Es gab Grasser, Androsch – aber so jung wie Sebastian Kurz kam noch keiner in die Politik: Der neue Integrationsstaats­sekretär ist gerade 24, noch mitten im Studium (im zweiten Abschnitt Jus) und auf den ersten Blick für viele Medien ein „Milchbubi“.

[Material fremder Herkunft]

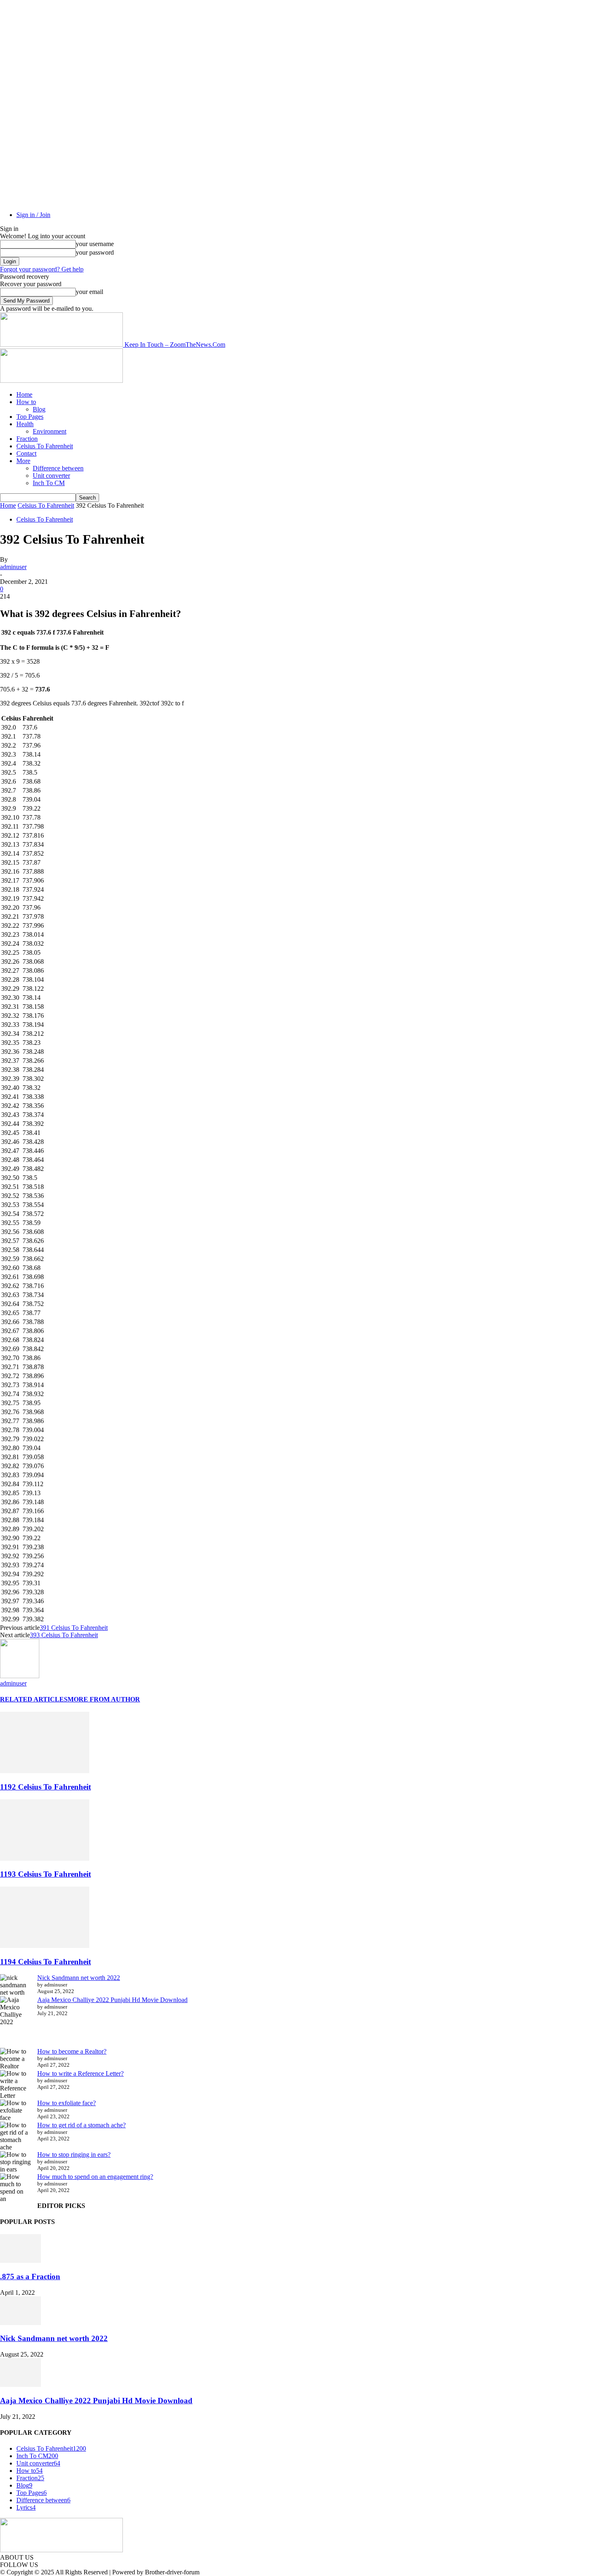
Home (24, 394)
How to (26, 401)
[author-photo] (19, 1675)
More (23, 460)
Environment (49, 431)
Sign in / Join (33, 214)
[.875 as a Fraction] (20, 2260)
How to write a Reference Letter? (80, 2073)
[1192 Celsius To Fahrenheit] (44, 1770)
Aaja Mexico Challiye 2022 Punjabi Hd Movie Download (112, 1999)
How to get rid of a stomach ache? (81, 2125)
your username (95, 243)
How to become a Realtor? (71, 2051)
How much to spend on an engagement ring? (95, 2176)
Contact (26, 453)
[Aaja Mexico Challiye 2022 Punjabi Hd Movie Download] (20, 2384)
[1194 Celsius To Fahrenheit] (44, 1945)
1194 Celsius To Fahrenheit (45, 1961)
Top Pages (29, 416)
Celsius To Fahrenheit (44, 446)
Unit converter (51, 475)
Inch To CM (49, 482)
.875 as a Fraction (30, 2276)
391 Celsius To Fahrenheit (74, 1627)
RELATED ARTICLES (34, 1699)
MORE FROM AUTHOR (104, 1699)
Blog (39, 409)
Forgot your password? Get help (42, 269)
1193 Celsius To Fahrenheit (45, 1874)
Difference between (58, 468)
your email (89, 291)
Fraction (27, 438)
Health (25, 423)
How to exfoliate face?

In Wahrheit ist Sebastian Kurz durchaus ein politischer Profi – er ist Chef der Jungen ÖVP, die in der Partei eine nicht unwichtige Rolle hat, und saß zuletzt sogar im Wiener Landtag.

„Schwarz macht geil“
Im letzten Wiener Wahlkampf war Kurz der Show-Kasperl der Wiener ÖVP. Zuerst erfand er die 24-Stunden-Nacht-U-Bahn und, als die Medien seine Idee nicht aufgriffen, dazu den Slogan: „24 Stunden Verkehr“. Kurz: „Plötzlich hatte ich jede Menge Presse!“ So viel, dass ihm Bürgermeister Häupl die Idee kurz vor der Wahl per Volksbefragung „klaute“.

Dann stieg Kurz voll in den Wiener Wahlkampf ein. Zuerst erfand er ein „Geil-o-mobil“, mit dem er durch die Stadt tourte, danach kreierte er den Slogan „Schwarz macht geil!“. Der Wahlkampf wurde ein Super-Flop, die ÖVP stürzte dramatisch ab, doch Kurz schaffte es in den Gemeinderat – am Einzug ins Parlament scheiterte er.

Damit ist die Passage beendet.